Friday, February 18, 2011

New Segregation? Sorry, No.

This is the quality of thought you get from a newspaper education reporter today:

For more than 50 years, the notion that racially mixed schools are in the best interests of all students has been a basic underpinning of America's educational landscape.

Is that the lesson we're to draw from Brown v. Board of Education? No. The lesson from Brown is that children shouldn't be excluded from their neighborhood schools because of the color of their skin, that government shouldn't look at the color of a child's skin when assigning children to schools. Brown v. Board ended forced segregation. The 2007 US Supreme Court decision in the case of the Seattle and Louisville school districts was entirely consistent with Brown.

So what problem does our hopelessly lost education reporter see as a threat to diversity? Charter schools--for black students!

Is it a return to segregation? Is it legal?

Those are the questions being debated after Margaret Fortune, a former adviser to two California governors and a leader in education reform circles, successfully petitioned the Sacramento County Board of Education for five publicly funded charter schools aimed at closing the achievement gap for African American students.

Fortune said her objective is to serve the lowest-performing student subgroup in the region, and that group happens to be African American. Addressing their needs isn't segregation, she said, because parents can choose whether to send their children to her charter schools.
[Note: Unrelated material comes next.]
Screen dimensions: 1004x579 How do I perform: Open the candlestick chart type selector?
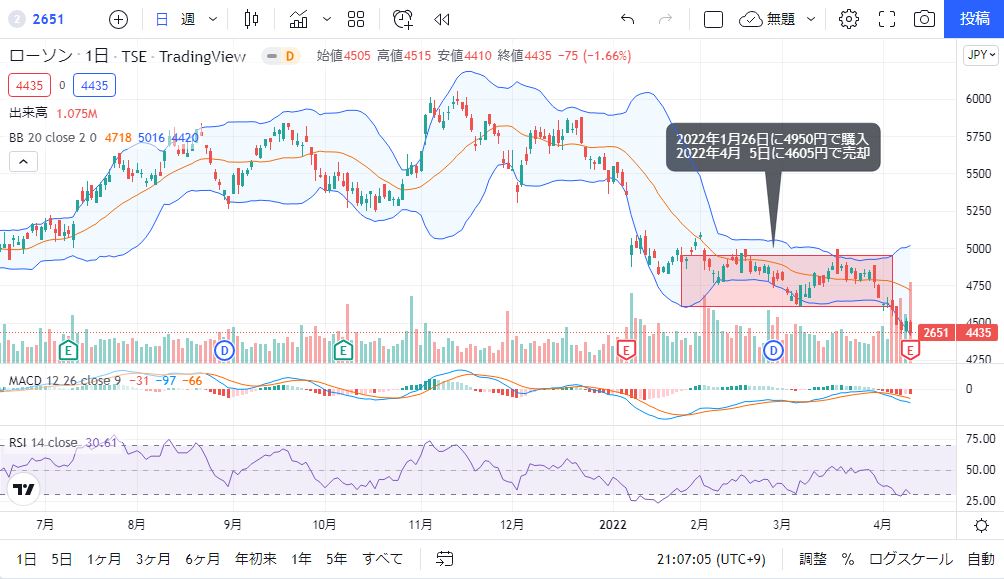click(x=251, y=19)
I support school choice, and I support Margaret Fortune. I've met her, worked with her, and written about her before, and she is a thoughtful, intelligent woman. (Full disclosure: I got my teaching credential through Project Pipeline, a program founded and run by her parents.) I have no reason not to trust Margaret's motives and abilities. In short, I think she's top notch.

For years, it's been common for public school systems to offer charters or academies tailored to specialized academic interests (think technology and health sciences) or educational approaches (Waldorf, for example.)
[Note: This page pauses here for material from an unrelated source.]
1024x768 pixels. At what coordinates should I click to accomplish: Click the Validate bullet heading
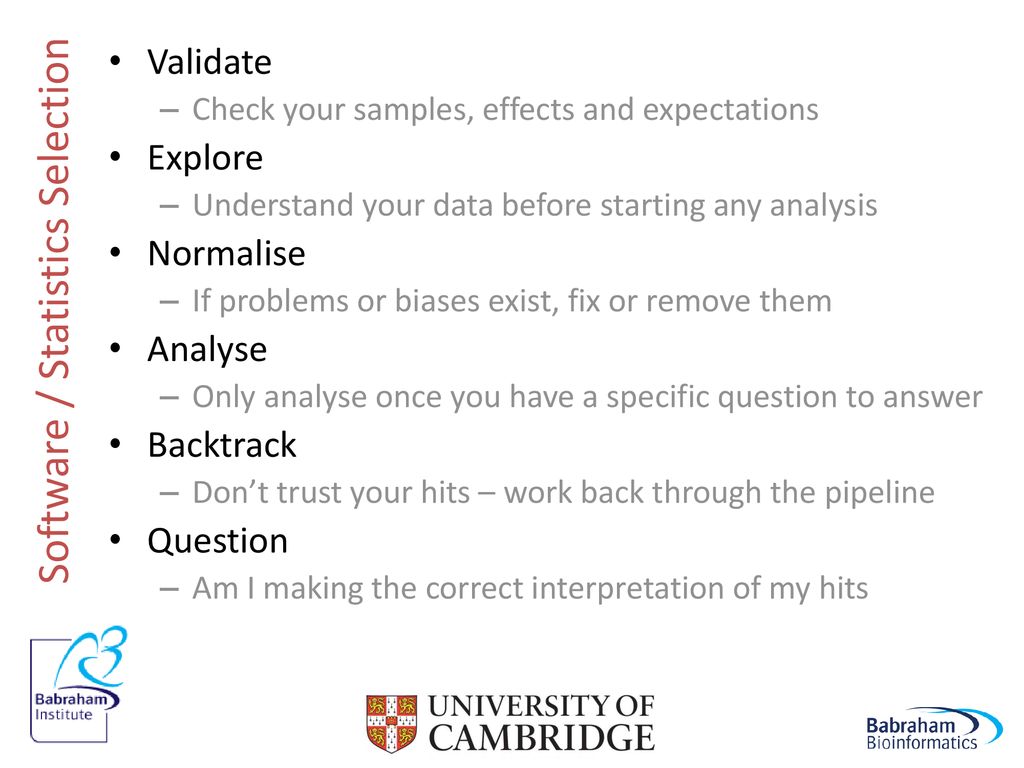(x=210, y=62)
Fortune said her charters aren't really any different. The curriculum will be geared toward helping low-achieving students make the transition to a college-bound track.

Fortune said her program will employ strategies known to be effective with struggling students: school uniforms; longer school days, standards-based instruction, extensive professional development for teachers; and ongoing analysis of student data.
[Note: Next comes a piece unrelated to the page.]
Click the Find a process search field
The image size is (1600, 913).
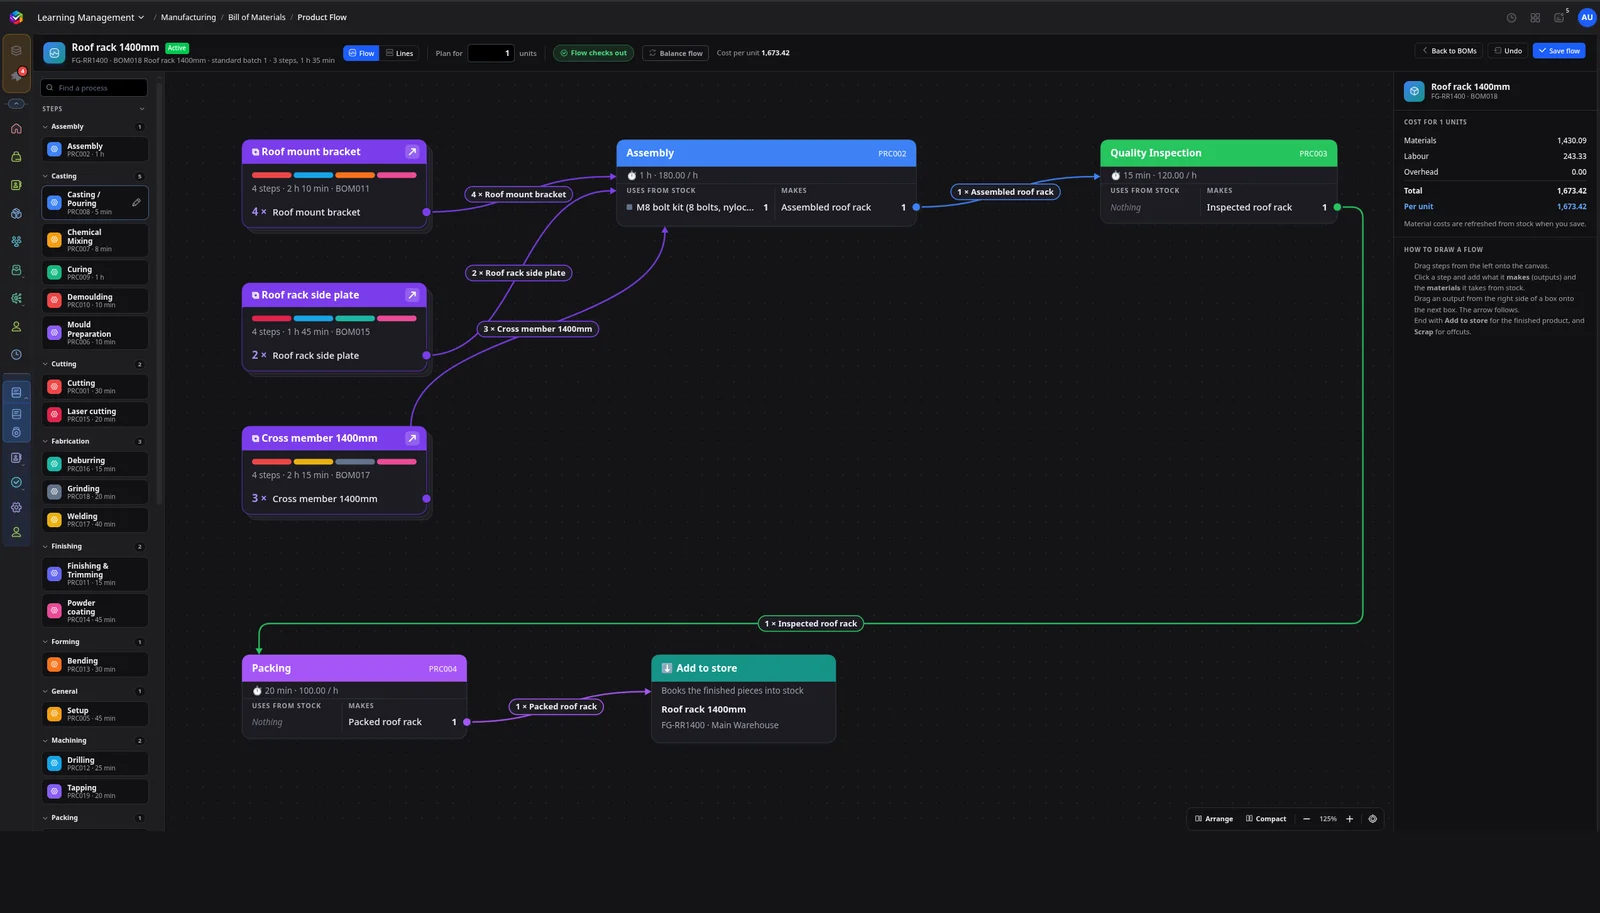coord(94,88)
David DeLuz, president of the Greater Sacramento Urban League, said the charters are about providing options for black students, not segregating them.

And kudos to Mr. DeLuz for recognizing that this isn't segregation. But shame on a local school board president who is as ignorant of history as is our intrepid newspaper reporter:

While some critics opposed the proliferation of charters in general, others expressed discomfort at an educational mission defined by race. Board President Harold Fong, the lone trustee to vote against the proposal, said he couldn't get past the feeling that Fortune was essentially creating segregated schools.

"To ask us to approve a school that is heavily segregated flies in the face of education policy handed down from the Supreme Court," he said. "To ask us to do this is wrong."

You, sir, are an idiot, and a disgrace to the district you oversee. Shame on you for being so dumb.

Here's what the county is telling Ms. Fortune:
By law, public charter schools, like traditional schools, have to be open to all students, regardless of race. As part of the conditions applied to the charter's approval, the County Office of Education is requiring Fortune to recruit a population that mirrors the county. Thirty-six percent of students in Sacramento County are white, 27 percent are Latino and 14 percent African American.

Sacramento County schools chief Dave Gordon said reflecting those numbers should be the goal, but it can't be required. "The idea is you can advertise and recruit and who comes is who comes," Gordon said. "Their obligation is to fairly recruit from all over."

How is she supposed to "recruit" 36% white students, etc? It's a silly stipulation that Gordon admits can't be required, yet he reminds Fortune that she must recruit fairly. I have no doubt Fortune will recruit students honestly and fairly. Geez, it's not like she's an unknown quantity around here.

After reading the linked article and coming face-to-face with the reality of the entrenched system, how can any right-thinking person not support school choice?